▶ [Stated goal]:
Extract each line from the rows below that contains the word "beside".

Rows from a dataset:
════════
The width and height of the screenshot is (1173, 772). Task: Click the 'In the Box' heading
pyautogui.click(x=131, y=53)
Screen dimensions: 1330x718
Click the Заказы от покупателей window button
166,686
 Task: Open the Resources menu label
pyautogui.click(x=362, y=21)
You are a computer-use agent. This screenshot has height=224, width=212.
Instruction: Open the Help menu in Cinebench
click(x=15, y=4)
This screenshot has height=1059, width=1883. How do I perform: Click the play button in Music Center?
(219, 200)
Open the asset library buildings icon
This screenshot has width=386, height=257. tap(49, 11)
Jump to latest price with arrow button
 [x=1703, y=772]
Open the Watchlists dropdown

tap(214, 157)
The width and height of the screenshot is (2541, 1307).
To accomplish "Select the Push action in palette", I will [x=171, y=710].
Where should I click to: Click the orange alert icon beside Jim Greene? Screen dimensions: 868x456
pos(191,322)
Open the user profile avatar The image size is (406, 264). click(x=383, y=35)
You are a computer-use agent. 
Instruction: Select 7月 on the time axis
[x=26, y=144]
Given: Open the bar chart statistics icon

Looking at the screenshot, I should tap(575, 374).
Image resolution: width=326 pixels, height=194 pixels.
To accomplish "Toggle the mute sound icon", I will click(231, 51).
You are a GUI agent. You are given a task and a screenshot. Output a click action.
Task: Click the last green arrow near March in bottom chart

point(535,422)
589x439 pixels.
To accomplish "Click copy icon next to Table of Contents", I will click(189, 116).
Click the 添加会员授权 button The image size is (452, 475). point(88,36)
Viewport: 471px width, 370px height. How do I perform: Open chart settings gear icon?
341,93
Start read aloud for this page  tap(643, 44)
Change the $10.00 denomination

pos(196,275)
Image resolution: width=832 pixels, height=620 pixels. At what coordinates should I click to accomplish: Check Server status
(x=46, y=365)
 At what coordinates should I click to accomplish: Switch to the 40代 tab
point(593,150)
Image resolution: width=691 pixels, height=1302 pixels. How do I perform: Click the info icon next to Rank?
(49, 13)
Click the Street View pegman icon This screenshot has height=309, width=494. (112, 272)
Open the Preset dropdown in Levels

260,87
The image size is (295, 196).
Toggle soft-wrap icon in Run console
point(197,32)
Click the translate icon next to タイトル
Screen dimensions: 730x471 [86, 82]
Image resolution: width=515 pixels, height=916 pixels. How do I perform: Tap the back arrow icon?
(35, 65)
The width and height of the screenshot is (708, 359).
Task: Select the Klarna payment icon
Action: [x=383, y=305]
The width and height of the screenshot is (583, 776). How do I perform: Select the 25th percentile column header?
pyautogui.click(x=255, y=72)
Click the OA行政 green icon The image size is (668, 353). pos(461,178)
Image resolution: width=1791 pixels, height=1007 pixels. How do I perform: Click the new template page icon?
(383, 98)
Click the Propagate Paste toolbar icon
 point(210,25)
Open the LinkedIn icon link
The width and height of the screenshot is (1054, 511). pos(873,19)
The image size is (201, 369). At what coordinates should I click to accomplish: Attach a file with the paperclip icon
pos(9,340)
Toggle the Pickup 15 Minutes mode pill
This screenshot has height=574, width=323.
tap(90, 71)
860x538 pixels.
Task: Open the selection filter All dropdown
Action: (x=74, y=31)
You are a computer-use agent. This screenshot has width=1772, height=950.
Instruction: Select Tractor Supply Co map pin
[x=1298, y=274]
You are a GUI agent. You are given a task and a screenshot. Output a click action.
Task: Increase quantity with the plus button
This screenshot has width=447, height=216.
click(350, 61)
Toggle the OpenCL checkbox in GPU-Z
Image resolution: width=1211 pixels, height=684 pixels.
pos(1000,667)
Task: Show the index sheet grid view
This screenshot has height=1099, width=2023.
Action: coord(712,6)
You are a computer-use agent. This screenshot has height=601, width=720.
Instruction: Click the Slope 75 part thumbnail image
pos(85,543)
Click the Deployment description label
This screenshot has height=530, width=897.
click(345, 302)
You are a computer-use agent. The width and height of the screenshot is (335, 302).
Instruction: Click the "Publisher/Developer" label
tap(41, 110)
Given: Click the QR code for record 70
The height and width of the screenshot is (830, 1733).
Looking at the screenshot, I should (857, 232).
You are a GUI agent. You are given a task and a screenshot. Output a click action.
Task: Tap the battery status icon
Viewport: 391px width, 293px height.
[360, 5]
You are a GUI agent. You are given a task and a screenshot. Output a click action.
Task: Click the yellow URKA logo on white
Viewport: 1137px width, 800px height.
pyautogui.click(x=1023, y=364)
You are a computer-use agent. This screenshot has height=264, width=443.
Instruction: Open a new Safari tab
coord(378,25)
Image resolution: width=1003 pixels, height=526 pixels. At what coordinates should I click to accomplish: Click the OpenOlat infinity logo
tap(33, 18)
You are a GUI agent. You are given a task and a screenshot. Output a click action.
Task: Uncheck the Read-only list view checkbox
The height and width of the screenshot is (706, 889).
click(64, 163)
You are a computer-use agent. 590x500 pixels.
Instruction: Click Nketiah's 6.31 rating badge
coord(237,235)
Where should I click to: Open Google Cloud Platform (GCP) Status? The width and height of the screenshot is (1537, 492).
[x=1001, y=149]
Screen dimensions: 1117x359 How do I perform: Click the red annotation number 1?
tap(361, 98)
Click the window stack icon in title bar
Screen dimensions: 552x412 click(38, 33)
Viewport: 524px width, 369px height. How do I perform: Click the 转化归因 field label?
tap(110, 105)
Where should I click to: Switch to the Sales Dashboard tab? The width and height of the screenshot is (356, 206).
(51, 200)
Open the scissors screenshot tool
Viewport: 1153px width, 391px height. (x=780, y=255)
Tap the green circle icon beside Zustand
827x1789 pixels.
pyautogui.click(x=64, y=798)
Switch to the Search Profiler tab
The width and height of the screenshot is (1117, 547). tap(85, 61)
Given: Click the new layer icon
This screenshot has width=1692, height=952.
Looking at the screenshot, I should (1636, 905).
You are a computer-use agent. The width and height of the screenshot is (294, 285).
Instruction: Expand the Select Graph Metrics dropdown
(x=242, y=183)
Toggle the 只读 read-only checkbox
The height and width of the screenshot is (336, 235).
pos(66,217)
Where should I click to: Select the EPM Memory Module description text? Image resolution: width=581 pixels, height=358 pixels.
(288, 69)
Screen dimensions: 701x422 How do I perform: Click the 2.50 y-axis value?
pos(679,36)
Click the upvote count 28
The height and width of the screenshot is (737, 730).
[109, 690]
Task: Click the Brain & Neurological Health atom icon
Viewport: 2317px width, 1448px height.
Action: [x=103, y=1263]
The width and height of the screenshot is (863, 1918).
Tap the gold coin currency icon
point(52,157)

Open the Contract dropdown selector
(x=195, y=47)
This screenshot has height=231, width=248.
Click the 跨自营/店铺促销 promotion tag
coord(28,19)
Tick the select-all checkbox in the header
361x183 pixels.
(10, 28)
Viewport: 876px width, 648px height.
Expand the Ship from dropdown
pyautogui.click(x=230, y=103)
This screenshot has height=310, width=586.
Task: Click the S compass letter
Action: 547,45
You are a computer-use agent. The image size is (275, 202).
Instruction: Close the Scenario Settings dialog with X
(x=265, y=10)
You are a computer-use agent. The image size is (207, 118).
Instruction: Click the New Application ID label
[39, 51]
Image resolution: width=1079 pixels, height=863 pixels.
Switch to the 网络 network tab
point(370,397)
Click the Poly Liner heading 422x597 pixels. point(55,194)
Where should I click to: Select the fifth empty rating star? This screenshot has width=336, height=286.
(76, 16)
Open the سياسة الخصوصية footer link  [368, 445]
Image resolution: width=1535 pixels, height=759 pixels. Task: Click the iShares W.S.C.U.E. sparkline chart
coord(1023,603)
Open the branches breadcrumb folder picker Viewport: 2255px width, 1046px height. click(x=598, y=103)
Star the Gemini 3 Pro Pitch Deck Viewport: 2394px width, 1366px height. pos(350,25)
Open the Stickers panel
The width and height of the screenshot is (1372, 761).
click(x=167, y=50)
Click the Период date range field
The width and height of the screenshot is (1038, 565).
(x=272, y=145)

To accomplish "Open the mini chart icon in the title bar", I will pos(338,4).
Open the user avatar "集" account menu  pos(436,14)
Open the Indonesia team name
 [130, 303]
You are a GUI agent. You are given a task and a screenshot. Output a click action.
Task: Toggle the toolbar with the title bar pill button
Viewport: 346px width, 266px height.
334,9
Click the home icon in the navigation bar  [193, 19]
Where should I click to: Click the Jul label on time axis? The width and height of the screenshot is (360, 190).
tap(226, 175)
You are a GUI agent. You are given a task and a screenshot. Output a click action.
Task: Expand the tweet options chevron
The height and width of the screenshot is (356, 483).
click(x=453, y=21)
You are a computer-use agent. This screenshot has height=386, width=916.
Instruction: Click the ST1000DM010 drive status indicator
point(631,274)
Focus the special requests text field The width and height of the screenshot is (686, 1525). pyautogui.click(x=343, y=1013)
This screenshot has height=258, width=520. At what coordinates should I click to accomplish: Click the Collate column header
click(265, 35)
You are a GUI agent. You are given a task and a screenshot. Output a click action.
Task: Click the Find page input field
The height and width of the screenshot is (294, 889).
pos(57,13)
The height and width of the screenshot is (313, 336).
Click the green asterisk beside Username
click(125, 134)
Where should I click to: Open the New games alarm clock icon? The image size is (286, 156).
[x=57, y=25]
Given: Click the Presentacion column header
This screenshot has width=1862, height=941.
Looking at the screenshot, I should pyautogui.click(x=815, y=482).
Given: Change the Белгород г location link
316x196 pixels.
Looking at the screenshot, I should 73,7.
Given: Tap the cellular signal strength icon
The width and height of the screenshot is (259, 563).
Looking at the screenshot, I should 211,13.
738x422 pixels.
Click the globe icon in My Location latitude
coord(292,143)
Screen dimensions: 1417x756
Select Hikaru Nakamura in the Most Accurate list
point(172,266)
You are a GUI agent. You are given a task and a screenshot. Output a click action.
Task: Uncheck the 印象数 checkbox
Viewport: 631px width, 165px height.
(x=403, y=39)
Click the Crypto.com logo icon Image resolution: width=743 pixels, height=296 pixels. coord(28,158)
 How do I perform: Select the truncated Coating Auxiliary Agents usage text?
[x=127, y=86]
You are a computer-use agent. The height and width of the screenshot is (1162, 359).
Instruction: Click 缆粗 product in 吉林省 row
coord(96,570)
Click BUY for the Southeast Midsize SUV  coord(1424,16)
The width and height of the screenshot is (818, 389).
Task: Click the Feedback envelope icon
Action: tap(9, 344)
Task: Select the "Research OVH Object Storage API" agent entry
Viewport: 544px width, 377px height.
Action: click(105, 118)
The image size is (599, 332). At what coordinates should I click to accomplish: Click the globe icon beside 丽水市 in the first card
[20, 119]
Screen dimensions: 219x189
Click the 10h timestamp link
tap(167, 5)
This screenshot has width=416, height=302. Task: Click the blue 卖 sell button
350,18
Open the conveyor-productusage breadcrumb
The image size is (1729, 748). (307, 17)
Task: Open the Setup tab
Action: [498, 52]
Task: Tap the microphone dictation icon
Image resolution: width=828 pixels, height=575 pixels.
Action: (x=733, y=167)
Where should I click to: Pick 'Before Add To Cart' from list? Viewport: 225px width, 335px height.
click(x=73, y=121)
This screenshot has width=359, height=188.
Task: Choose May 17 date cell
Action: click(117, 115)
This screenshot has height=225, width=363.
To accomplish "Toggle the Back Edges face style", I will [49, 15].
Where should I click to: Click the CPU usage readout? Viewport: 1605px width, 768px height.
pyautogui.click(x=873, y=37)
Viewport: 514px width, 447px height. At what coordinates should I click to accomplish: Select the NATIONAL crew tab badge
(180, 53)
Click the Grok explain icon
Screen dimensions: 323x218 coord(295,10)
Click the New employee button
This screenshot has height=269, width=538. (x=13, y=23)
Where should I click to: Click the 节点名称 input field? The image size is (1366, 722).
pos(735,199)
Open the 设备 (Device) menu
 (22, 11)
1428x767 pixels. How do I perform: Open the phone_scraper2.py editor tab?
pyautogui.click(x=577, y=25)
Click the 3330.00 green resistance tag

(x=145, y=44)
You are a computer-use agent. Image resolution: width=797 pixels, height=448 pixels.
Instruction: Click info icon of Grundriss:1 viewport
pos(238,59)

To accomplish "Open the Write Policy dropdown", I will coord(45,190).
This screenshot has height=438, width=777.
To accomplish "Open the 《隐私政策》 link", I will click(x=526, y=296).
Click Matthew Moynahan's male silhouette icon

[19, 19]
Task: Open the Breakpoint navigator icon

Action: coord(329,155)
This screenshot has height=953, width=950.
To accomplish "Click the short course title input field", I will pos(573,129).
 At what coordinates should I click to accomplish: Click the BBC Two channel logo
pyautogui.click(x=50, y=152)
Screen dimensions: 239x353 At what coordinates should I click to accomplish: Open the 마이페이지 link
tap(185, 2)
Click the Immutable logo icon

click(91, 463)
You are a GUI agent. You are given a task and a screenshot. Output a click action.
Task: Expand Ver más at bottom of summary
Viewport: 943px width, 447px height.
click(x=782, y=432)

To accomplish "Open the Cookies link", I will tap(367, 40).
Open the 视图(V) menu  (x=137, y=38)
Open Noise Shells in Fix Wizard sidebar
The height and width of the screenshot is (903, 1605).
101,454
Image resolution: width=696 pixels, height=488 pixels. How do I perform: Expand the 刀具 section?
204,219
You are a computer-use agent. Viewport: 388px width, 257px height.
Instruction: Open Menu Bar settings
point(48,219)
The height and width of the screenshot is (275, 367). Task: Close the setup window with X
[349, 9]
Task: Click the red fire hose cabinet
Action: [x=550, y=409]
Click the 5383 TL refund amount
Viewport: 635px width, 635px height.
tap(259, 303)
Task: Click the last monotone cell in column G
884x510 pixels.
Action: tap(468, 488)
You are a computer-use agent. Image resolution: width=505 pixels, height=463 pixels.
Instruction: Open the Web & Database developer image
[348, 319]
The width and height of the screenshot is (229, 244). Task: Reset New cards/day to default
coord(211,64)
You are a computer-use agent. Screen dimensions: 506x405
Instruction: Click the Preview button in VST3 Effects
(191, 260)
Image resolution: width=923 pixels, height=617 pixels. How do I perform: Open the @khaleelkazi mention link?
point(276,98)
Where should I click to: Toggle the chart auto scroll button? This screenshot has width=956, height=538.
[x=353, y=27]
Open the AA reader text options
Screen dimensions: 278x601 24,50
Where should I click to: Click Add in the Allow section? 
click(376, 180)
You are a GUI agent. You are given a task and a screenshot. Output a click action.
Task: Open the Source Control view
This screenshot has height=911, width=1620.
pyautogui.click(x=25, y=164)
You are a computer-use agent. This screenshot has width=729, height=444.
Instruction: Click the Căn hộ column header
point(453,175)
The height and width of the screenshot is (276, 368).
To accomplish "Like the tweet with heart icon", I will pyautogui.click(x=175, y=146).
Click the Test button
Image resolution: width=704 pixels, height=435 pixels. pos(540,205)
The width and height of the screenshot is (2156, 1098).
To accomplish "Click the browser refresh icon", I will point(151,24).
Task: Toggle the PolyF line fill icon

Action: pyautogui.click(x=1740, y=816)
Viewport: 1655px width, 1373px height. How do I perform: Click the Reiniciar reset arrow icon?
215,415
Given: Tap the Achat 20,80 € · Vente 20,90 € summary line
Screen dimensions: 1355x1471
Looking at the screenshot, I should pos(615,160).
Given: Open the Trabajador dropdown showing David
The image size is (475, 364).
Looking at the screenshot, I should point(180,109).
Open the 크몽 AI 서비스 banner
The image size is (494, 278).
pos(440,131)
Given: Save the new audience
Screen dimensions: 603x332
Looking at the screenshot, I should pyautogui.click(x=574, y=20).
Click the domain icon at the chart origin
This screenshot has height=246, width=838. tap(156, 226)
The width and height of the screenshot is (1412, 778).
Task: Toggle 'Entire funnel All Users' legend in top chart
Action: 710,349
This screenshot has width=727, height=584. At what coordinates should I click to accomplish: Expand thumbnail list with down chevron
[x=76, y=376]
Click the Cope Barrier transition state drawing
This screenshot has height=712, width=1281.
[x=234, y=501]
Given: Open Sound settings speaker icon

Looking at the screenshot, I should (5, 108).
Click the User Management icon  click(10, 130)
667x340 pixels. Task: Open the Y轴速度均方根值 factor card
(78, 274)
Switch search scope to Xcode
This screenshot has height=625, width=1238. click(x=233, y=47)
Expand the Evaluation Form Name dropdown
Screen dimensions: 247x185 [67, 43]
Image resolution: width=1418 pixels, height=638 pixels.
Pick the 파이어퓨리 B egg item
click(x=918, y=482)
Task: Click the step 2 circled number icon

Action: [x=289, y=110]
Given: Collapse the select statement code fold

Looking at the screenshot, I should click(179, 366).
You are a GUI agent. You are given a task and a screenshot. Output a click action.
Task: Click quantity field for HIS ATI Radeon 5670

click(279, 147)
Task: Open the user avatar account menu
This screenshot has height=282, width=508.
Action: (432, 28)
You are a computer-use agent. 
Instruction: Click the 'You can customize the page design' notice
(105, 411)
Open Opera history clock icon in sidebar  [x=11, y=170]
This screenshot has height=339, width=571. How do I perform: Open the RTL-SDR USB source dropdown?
════════
▶ [Finished answer]:
Where should I click to: Click the orange alert icon beside Jim Greene? Screen dimensions: 868x456
Tap the green circle icon beside Zustand
Click the green asterisk beside Username
The image size is (599, 332). At what coordinates should I click to accomplish: Click the globe icon beside 丽水市 in the first card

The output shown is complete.